**Requirement**
Leaving every picture out, repeat all of the entries below exactly.

Top of Recorded data

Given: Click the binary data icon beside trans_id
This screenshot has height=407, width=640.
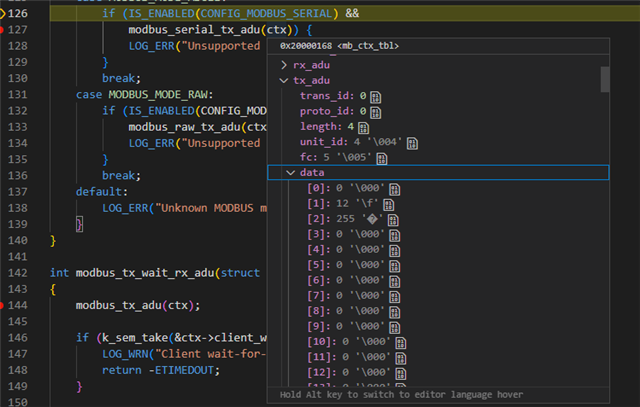Looking at the screenshot, I should pos(375,96).
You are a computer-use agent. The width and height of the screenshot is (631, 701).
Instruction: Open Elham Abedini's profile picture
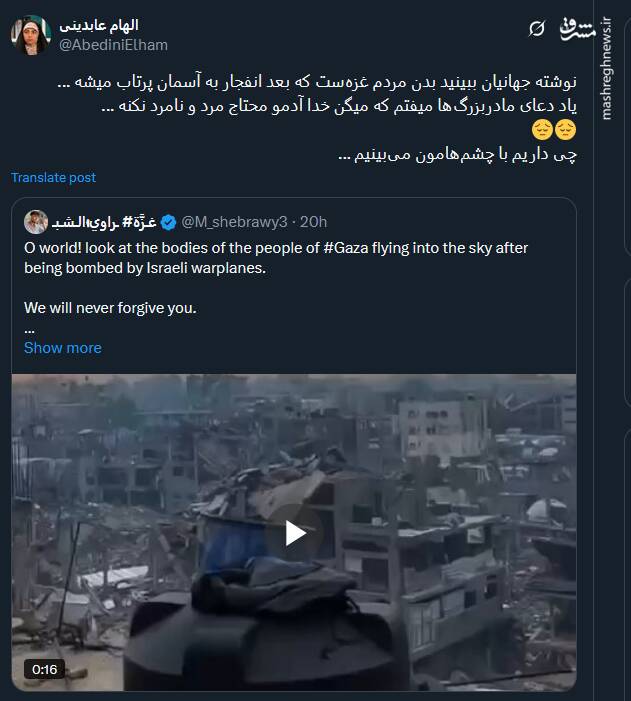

Bottom of Recorded data

**Output of the task**
Given: Click the binary data icon beside trans_id
This screenshot has height=407, width=640.
Looking at the screenshot, I should pos(375,96).
You are a computer-use agent. The width and height of the screenshot is (631, 701).
Instruction: Open Elham Abedini's profile picture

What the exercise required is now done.